For example:
function makeFunc(a,b,c,d,e) {
return () => {
if (a) { /* do something expensive not referencing b,c,d,e */ }
if (b) { /* do something expensive not referencing a,c,d,e */ }
if (c) { /* do something expensive not referencing a,b,d,e */ }
if (d) { /* do something expensive not referencing a,b,c,e */ }
if (e) { /* do something expensive not referencing a,b,c,d */ }
}
}
const func = makeFunc(true, false, false, false, false)

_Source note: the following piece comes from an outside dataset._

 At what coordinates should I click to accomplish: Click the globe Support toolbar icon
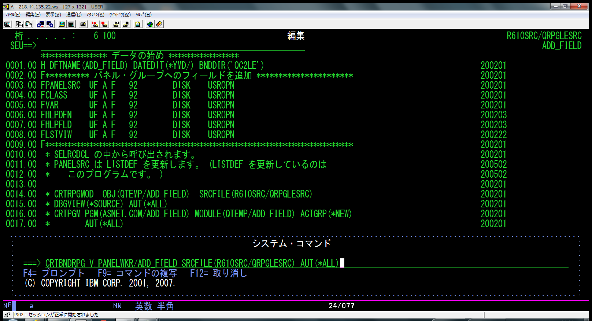(150, 24)
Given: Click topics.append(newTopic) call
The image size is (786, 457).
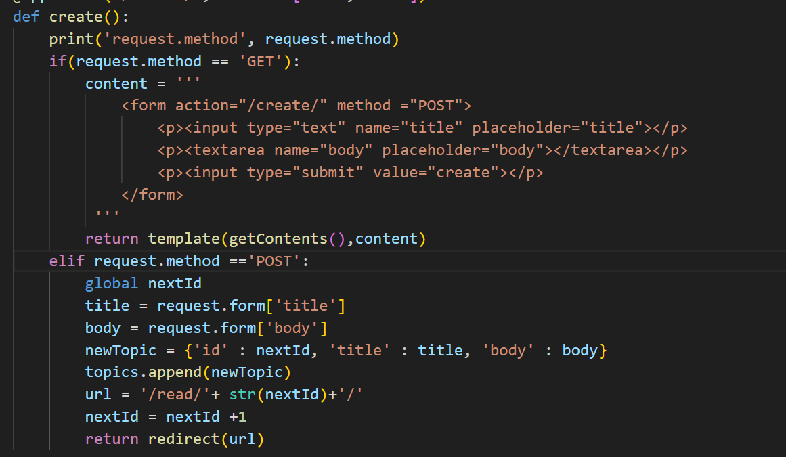Looking at the screenshot, I should click(188, 372).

for ( let i=0; i < 100_000; i++) func()
I'm hoping that, in the example, V8 would optimize away the if (x) tests on the closure, emitting just the
/* do something expensive not referencing b,c,d,e */
after if (a) to be performed 100,000 times.

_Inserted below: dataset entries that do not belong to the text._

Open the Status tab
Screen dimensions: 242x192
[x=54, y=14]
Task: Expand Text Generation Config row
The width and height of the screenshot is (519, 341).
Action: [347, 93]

Yes, V8 optimizes this, as long as the variables from the outer context are never written to (meaning: as long as no code exists that could ever write to them).
Here is a counter-example where the optimization can't happen because the context variables aren't constants:
function makeFuncs(a, b, c, d e) {
return {
f1: () => { if (a) { console.log("a was true"); }},
f2: () => { a = !a; }
}
}
let funcs = makeFuncs(true);
funcs.f1(); // prints
funcs.f2();
funcs.f1(); // doesn't print
Clearly, when optimizing f1 on its own, the compiler can't just take the current value of a and assume that it'll never change.
But as long as f2 with its a = ... assignment doesn't exist, V8 realizes that a is never written to, so the compiler can safely consider it to be constant. So in the OP's example, the if checks do get optimized out.
(Thanks to @Dada for doing most of the investigation here!)